C’est au début des années 1990 que j’ai commencé à prendre conscience du handicap, alors que j’étais institutrice dans une école élémentaire dans un petit quartier de Beyrouth, au Liban. Tandis que mes élèves m’ont aidée à réaliser que chacun d’entre eux avaient des capacités uniques, j’ai dû reconnaître que notre système éducatif n’avait pas les politiques, les ressources ni la formation nécessaires pour éliminer les obstacles existants empêchant de dispenser un enseignement efficace et inclusif. Ce constat a éveillé mon intérêt et je me suis penchée de plus près sur l’enseignement spécialisé.

Il y a presque dix ans, l’Assemblée générale des Nations Unies a adopté la Convention relative aux droits des personnes handicapées et son Protocole facultatif, qui ont été ratifiés le 3 mai 2008, à l’issue de dix ans de travail mené par l’ONU pour changer les mentalités et les comportements vis-à-vis des personnes handicapées. Le but était de changer la perception que le public avait des personnes handicapées pour qu’elles soient considérées comme des personnes libres de revendiquer leurs droits et être des membres actifs de la société pouvant prendre librement des décisions éclairées concernant leur vie. La Convention réaffirme que les personnes, quel que soit leur handicap, doivent pouvoir jouir de la totalité des droits de l’homme et des libertés fondamentales. Elle assure qu’elles peuvent exercer leurs droits et recense les domaines où ces droits ont été violés et où la protection doit être renforcée.

Depuis le début du mouvement en faveur des droits des personnes handicapées aux États-Unis dans les années 1960, la société américaine s’est employée à dissocier handicap et infériorité (Blacher et Baker, 2007). Ce mouvement a contraint le Gouvernement à interdire leur ségrégation dans les domaines de l’éducation, des services sociaux et de l’emploi (Hastings et al. 2005). Grâce à la prise de conscience croissante suscitée par ce mouvement, le Gouvernement américain a pris des mesures pour améliorer leur vie et changer la perception qu’a la société du handicap ainsi que les comportements vis-à-vis de ce segment de la société (Hastings et al., 2005).

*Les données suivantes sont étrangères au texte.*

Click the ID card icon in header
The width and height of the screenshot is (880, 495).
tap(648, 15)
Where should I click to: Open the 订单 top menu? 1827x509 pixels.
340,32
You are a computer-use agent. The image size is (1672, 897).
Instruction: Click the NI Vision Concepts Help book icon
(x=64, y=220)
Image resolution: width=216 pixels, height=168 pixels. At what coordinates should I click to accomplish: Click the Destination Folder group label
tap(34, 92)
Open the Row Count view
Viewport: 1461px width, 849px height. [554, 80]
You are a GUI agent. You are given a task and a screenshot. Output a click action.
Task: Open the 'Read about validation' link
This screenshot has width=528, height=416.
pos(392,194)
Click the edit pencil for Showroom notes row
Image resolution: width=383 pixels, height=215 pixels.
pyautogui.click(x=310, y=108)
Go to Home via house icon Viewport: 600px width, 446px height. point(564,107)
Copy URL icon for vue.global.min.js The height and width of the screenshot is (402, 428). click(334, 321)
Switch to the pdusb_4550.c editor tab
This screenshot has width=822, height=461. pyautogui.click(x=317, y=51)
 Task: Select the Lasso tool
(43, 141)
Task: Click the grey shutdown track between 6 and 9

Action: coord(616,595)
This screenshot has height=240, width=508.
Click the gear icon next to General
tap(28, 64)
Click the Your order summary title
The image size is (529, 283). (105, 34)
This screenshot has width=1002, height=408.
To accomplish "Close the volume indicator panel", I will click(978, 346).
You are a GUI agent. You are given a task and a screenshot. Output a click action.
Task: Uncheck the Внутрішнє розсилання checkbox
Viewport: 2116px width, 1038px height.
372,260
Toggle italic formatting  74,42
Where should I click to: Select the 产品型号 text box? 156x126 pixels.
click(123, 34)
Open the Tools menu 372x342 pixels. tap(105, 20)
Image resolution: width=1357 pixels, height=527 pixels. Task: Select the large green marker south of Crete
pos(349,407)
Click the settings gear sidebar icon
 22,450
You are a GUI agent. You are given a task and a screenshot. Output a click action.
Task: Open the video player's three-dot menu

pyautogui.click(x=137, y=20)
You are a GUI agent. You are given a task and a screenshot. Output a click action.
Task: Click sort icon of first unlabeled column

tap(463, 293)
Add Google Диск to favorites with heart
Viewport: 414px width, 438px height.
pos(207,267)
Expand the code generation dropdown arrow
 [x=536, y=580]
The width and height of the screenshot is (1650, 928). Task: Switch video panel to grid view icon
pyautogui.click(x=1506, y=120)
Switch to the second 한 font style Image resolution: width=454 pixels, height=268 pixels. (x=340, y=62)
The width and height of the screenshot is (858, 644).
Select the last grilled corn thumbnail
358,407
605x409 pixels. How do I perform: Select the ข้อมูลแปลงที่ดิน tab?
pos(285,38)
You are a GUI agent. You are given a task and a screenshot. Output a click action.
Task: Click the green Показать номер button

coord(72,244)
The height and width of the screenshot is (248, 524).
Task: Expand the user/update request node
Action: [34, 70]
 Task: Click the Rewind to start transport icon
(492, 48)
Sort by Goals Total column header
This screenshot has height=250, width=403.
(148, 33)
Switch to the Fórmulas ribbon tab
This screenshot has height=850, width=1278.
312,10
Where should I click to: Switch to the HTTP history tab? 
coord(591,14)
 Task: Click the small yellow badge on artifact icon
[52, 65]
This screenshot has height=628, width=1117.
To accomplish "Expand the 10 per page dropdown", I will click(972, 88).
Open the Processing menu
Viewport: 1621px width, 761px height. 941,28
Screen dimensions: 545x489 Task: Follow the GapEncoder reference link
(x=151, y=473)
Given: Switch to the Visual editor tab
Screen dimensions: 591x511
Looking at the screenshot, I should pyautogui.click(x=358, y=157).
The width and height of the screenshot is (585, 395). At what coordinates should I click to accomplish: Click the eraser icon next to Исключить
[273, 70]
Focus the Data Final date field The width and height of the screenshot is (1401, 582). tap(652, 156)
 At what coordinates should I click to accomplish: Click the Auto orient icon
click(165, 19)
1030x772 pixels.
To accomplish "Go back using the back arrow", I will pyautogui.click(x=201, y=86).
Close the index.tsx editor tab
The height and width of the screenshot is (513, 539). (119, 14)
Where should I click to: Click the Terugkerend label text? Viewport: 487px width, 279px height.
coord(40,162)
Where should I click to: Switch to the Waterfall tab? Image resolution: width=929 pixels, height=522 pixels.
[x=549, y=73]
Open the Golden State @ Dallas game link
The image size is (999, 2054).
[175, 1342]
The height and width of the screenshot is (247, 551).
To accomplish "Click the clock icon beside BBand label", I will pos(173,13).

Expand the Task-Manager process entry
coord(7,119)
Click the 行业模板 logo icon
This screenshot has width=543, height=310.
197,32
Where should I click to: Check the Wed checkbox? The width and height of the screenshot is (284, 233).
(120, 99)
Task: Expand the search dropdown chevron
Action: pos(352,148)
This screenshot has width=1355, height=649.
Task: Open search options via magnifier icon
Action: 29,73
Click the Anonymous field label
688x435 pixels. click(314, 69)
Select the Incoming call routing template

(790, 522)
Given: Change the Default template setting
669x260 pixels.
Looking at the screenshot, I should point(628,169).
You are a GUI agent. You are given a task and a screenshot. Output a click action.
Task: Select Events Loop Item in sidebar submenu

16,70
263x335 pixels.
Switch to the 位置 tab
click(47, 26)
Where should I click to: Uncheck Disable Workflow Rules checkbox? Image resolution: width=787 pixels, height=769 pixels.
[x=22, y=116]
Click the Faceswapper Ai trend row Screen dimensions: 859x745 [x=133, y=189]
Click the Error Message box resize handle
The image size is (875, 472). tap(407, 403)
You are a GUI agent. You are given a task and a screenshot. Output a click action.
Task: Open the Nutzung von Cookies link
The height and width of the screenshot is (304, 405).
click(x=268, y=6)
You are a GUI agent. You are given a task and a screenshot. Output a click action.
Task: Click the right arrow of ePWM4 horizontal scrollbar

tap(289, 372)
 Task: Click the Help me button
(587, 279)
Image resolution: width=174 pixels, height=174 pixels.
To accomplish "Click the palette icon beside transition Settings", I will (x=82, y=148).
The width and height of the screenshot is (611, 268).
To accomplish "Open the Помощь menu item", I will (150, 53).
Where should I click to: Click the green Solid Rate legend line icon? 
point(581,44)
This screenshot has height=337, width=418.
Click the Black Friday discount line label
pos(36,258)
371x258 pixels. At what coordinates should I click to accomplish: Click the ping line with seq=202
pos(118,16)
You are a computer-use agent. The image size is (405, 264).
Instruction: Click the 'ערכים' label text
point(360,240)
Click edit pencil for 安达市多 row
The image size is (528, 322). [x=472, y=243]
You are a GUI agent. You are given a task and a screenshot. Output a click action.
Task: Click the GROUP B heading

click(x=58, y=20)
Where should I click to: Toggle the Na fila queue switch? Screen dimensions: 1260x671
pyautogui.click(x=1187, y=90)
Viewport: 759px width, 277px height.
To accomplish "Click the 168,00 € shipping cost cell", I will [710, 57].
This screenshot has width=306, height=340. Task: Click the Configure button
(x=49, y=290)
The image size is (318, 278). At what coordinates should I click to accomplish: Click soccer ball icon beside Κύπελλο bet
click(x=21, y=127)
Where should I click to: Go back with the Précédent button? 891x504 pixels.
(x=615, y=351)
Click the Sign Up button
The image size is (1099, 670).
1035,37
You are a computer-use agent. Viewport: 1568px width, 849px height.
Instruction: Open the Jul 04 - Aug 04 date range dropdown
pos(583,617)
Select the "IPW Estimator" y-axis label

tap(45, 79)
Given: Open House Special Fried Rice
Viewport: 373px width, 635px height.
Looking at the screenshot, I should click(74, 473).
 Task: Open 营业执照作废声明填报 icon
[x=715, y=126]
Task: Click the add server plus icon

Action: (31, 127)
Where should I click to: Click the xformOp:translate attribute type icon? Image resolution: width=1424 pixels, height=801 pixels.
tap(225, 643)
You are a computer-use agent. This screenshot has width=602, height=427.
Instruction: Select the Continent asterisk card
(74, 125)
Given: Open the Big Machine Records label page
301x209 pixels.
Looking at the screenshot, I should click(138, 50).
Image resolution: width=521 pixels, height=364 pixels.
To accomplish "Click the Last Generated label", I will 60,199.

La première loi où le handicap a été considéré comme un droit civil plutôt qu’une question médicale a été le Rehabilitation Act (loi relative à la réadaptation) de 1973. Auparavant, le handicap était perçu comme une maladie qu’il fallait guérir pour que la personne handicapée puisse participer pleinement à la société.

Cette loi bannissait toute discrimination fondée sur le handicap pour les programmes recevant un soutien financier du Gouvernement fédéral. Elle n’avait pas vraiment résolu les questions entravant l’emploi des personnes handicapées ou entrant en conflit avec leur insertion dans la vie active, mais a permis de changer le regard sur le handicap. Ensuite a été promulguée la loi relative aux Américains en situation de handicap (American with Disabilites Act ou ADA) de 1990 qui a pris comme modèle la loi sur les droits civils de 1964 et qui a été amendée en 2008. L’ADA a défini le handicap comme « une infirmité physique ou mentale limitant de façon substantielle une ou plusieurs activités de la vie » (ADA, 104 Stat. 330).

Prévalence

Selon l’American Community Survey (ACS) réalisé chaque année par le Bureau de recensement des États-Unis, le pourcentage de personnes handicapées aux États-Unis en 2015 était de 12,6 %. En 2011, d’après le Rapport mondial sur le handicap, plus d’un milliard de personnes, soit 15 % de la population mondiale, vivaient avec une forme ou une autre de handicap (Organisation mondiale de la santé [OMS] et Banque mondiale, 2011). Ces rapports indiquent que la prévalence du handicap dans les pays varie selon les revenus, l’âge et le sexe. Dans les pays à faible revenu et à revenu intermédiaire, par exemple, la prévalence du handicap est plus élevée que dans les pays à revenu élevé. Les adultes âgés de 65 ans et plus sont davantage susceptibles d’être atteints d’un handicap que la population active, et les femmes présentent un risque plus élevé que les hommes.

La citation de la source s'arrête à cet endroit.